La rue André Hennebicq, par exemple, parallèle au boulevard Lalaing, elle débute dans l'avenue Montgomery pour venir se perdre contre une grille donnant accès au parc de l'ancien Hôpital Civil, devenu le "site Union" du CHWapi, elle traverse la rue Cottrel.

André, Charles Hennebicq est né à Tournai le 16 février 1836. Il fut élève de l'Académie des Beaux-Arts avant de suivre les cours de Portaels à l'Académie Royale de Bruxelles. En 1865, il obtient le Premier Grand Prix de Rome avec une oeuvre imposée intitulée : l'ensevelissement des SS. Pierre et Paul. Son retour dans sa ville natale sera mémorable, une réception grandiose y sera organisée. Refusant la direction de l'Académie des Beaux-Arts, il part pour l'Italie et visite Florence et Venise. Dans l'atelier qu'il ouvre à Rome, il compose Messaline sortant de Rome huée par le peuple. Il revient en Belgique en 1870 et devient directeur de l'Académie de Mons. En 1879, il s'installe définitivement à Saint-Gilles (Bruxelles), il sera fait membre de l'Académie Royale de Belgique. Ses oeuvres se retrouveront aux cimaises du musée de Bruxelles, dans l'Hôtel de ville de Leuven et au Conseil provincial du Hainaut. . En 1890, il reçoit au salon de Paris, la croix de la Légion d'Honneur. La toile Philippe Auguste remet la charte des libertés communales aux magistrats de Tournai en 1187 sera détruite dans l'incendie de l'Hôtel de Ville de Tournai, lors des bombardements durant  la dernière guerre mondiale. Il est mort 31 mars 1864 à Saint-Gilles.

Autre peintre tournaisien célèbre, Louis Gallait, il était né à la rue As-Ratte (rue aux rats), elle porte désormais son nom, rue Gallait, et se trouve dans le piétonnier de la Croix du Centre, entre la rue des Chapeliers et la rue de la Tête d'Or. Ce peintre a fait l'objet d'un article complet dans le présent blog, il est né à Tournai en 1810 et mort à Bruxelles en 1887. Une statue de bronze le représente en pied, la palette à la main dans le parc communal, sous les fenêtres de l'Hôtel de Ville. Ses toiles monumentales ornent une salle du musée des Beaux-Arts.

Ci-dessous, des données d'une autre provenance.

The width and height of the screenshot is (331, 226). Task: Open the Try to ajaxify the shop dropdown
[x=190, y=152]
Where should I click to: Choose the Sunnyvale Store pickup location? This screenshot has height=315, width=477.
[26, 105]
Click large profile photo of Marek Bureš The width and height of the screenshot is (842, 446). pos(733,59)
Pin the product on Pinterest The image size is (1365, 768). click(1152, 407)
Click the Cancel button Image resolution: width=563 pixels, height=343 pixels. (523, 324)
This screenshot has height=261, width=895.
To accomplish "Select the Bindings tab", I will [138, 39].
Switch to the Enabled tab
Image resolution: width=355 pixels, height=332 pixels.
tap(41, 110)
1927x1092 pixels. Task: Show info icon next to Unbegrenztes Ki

Dans le populaire quartier du Maroc, situé au Sud de la ville, se trouve la rue Roméo Dumoulin, du nom d'un illustrateur, graveur et peintre né à Tournai, le 18 mars 1883. Dès son jeune âge, il montre des dispositions pour l'art. il apprend la lithographie avec son père et ensuite à la "Lithographie Saint-Augustin" située à l'angle du boulevard Léopold et de la rue Saint-Eleuthère. Il suivra également les cours de l'école Saint-Luc et les classes de solfège de l'Académie de musique où il décroche un premier prix de violon. Il va parfaire ses connaissances en peinture à l'Académie des Beaux-Arts. A l'âge de 26 ans, il part pour Bruxelles. Il sera le peintre des évènements de la vie locale, des petites gens, des scènes de liesse populaire comme le montrent ses oeuvres : le remouleur, les grévistes, vers l'usine, le mât de cocagne, la boutique, la montée du ballon, la petite femme du café riche entre autres... Il décède à Bruxelles le 20 juillet 1944, depuis le bombardement de mai 1940 du musée d'Amsterdam où une rétrospective de ses oeuvres avait lieu, il était plongé dans le désespoir d'avoir une grande partie de ses toiles.

(sources : "biographies tournaisiennes" de Gaston Lefebvre, ouvrage parue en 1990)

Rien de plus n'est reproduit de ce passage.